The Derivative (and why it matters)

“Whatcha doing George?” “Oh nothing Lenny, just working out some gradients.” “On paper? I’m not sure if you’ll be able to call loss.backward() there.

Machine learning, especially deep learning, is built almost entirely on differentiation. In this post, we will give a short introduction to differentiation, from derivatives, to gradients and Jacobians. From there, we will discuss their connection to the underlying idea behind many popular deep learning frameworks: automatic differentiation.

Derivatives

While derivatives can be explained and generalized to quite a few domains, we will start with the most elementary formulation: in the case of a function of a single, real-valued variable.

Concretely, a derivative in this setting measures the sensitivity of the output with respect to a changes in input: graphically in one dimension, this is the slope of the tangent line at $f(x)$ . In physics, we refer to changes in position (output) with respect to time (input) as velocity, and changes in velocity with respect to time, acceleration.

Derivatives can be generalized to both higher orders and higher dimensions. Higher orders of derivatives are just differentiating with respect to the input once again; for example, the second order derivative of position with respect to time brings us back to acceleration.
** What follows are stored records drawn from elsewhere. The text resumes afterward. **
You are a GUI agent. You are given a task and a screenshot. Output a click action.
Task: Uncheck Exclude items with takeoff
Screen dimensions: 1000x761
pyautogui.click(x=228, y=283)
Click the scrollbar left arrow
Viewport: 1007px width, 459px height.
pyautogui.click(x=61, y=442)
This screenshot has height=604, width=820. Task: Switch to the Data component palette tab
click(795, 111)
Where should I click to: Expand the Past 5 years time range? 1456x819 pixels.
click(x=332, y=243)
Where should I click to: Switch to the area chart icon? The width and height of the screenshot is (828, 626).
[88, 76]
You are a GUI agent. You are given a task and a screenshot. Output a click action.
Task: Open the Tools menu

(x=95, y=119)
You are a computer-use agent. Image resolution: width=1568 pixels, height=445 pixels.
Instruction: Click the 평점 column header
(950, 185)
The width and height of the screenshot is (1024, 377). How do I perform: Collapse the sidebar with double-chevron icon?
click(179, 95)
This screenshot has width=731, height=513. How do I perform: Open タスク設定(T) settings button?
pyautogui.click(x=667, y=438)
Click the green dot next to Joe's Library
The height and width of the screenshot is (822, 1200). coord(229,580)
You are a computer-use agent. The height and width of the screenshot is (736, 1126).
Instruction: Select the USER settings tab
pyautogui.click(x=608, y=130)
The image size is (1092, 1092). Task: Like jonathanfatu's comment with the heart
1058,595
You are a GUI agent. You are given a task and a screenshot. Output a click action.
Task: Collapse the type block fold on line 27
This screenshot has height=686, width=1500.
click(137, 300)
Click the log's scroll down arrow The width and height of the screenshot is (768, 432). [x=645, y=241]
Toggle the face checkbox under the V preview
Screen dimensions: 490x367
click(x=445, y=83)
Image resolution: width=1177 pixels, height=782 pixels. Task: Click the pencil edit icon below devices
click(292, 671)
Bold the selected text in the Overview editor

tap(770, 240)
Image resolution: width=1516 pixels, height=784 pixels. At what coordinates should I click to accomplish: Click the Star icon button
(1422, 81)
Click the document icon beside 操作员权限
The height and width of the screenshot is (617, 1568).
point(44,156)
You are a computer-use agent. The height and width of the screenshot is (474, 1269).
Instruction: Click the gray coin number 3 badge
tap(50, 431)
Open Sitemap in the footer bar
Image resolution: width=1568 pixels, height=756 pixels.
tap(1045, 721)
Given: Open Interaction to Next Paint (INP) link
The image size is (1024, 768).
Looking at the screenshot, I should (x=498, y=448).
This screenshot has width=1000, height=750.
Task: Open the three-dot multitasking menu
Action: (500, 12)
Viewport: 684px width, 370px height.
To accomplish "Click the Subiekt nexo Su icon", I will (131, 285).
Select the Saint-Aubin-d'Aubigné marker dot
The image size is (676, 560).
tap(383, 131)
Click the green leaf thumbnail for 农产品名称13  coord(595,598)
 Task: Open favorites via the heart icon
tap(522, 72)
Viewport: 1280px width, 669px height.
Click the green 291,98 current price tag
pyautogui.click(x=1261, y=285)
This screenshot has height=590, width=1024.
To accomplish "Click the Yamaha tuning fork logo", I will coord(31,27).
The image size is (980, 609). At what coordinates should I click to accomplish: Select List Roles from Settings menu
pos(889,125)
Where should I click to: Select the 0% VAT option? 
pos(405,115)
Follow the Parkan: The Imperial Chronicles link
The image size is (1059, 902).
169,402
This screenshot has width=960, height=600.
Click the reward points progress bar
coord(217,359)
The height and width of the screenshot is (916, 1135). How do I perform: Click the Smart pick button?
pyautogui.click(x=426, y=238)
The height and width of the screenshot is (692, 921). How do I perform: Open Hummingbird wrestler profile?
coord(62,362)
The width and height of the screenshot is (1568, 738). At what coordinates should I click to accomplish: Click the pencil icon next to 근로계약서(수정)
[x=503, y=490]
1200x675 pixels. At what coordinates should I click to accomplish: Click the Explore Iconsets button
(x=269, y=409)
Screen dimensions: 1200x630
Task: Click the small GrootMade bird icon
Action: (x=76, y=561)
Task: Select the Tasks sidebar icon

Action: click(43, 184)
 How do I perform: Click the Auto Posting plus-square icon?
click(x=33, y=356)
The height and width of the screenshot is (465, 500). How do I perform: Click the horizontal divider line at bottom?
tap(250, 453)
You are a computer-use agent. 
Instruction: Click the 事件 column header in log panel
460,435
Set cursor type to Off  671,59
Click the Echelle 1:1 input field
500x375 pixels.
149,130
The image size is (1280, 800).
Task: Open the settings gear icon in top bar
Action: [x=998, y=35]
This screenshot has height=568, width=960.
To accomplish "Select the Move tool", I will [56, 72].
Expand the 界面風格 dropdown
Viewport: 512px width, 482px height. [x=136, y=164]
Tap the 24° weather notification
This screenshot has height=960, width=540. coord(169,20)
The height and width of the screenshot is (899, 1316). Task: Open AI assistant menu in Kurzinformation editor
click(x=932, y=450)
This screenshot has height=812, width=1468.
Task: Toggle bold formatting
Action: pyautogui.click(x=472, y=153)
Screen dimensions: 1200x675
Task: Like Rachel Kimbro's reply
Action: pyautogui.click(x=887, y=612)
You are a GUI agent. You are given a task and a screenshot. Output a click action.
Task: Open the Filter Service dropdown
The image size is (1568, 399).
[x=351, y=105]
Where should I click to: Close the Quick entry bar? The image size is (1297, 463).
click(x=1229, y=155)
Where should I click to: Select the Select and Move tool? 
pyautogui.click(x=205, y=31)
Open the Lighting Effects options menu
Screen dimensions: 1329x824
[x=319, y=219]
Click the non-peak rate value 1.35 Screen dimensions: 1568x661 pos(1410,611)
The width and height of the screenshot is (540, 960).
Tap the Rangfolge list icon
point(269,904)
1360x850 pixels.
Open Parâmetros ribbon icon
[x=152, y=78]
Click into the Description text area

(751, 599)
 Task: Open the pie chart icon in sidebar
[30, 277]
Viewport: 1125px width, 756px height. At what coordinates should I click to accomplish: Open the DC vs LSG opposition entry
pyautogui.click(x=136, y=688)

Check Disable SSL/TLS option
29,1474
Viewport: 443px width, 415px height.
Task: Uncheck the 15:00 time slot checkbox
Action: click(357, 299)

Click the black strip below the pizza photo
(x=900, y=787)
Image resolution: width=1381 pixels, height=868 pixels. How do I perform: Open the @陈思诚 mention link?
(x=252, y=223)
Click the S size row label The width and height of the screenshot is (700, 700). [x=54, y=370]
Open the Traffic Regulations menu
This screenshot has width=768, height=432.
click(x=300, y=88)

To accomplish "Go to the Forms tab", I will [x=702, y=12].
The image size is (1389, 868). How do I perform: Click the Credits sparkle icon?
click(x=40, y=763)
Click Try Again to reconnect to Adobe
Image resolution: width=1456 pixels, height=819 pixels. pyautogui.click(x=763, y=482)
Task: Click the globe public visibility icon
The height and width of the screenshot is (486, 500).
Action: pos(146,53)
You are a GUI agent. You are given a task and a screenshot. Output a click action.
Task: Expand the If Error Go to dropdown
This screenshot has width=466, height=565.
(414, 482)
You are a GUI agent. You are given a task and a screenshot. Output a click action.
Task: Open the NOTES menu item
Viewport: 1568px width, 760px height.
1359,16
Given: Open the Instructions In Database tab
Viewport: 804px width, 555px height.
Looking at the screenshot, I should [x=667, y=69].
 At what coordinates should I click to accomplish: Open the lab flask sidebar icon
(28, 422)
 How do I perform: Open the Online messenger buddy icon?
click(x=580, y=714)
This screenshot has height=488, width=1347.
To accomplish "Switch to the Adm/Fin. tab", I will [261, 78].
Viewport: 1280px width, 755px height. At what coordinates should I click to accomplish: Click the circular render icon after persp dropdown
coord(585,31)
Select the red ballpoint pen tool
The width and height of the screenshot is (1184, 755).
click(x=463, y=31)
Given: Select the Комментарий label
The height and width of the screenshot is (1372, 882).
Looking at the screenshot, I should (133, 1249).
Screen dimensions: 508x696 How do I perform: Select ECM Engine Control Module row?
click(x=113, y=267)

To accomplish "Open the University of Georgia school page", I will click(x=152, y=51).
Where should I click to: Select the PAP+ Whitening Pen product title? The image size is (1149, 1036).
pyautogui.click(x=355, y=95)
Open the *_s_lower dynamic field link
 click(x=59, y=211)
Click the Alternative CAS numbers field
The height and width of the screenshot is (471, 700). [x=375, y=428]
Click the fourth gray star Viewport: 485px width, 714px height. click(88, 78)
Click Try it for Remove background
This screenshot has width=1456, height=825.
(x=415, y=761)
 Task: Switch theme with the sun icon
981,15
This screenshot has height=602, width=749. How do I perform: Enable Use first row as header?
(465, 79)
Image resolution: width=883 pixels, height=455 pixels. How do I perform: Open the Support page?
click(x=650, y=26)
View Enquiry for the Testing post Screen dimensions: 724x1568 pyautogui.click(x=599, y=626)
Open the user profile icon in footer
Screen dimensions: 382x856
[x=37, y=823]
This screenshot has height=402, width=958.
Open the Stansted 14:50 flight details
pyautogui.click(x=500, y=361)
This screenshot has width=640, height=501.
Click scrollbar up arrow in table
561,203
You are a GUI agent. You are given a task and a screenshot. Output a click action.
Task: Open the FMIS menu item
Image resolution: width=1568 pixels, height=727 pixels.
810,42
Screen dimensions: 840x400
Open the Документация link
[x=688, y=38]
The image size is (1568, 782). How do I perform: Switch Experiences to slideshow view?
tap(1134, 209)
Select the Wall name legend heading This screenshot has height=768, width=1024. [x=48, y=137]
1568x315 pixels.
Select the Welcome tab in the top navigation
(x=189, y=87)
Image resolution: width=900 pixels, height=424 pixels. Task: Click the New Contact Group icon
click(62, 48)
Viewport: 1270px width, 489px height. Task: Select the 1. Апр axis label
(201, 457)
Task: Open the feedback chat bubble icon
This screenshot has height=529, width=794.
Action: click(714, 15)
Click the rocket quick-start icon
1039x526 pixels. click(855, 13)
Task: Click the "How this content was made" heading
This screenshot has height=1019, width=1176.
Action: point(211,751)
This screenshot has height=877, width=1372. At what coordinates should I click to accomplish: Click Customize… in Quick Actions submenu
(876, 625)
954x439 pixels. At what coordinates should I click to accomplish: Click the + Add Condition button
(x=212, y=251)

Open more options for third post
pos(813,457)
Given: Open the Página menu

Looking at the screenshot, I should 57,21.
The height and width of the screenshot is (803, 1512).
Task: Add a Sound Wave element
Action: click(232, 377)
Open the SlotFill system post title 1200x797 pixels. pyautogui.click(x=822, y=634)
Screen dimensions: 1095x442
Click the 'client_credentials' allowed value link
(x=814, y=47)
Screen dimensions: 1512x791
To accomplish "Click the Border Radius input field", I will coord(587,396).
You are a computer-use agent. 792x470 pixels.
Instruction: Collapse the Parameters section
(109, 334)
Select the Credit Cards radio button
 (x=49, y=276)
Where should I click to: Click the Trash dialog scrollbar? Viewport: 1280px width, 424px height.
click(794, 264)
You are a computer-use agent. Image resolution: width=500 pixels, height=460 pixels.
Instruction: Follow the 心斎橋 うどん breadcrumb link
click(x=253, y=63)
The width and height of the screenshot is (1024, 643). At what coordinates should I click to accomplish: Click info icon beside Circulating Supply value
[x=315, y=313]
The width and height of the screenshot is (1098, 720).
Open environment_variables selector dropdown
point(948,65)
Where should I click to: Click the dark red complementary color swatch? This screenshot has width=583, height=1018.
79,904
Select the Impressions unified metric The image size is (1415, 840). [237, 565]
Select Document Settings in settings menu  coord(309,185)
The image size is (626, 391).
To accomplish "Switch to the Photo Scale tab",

To understand higher dimensional derivatives, we can introduce partial derivatives. When given a vector-valued input $\vec{x}$ , a partial derivative is just a derivative of the output with respect to a particular component of $\vec{x}$ . When dealing with scalar-valued functions (i.e whose output is scalar, or notationally, $f: \mathbb{R}^n \rightarrow \mathbb{R}$ ), the vector of first order partial derivatives is called the gradient. If the output itself is vector-valued, the matrix of first-order partial derivatives is called the Jacobian; in fact, the Jacobian is just a generalization of the gradient.

Just as the derivative of a real-valued function is the slope of the tangent line, the gradient’s direction is the direction of greatest increase, where the rate of that increase is given by the magnitude. Often, we will use the notation $\nabla f(\vec{x})$ to denote the gradient.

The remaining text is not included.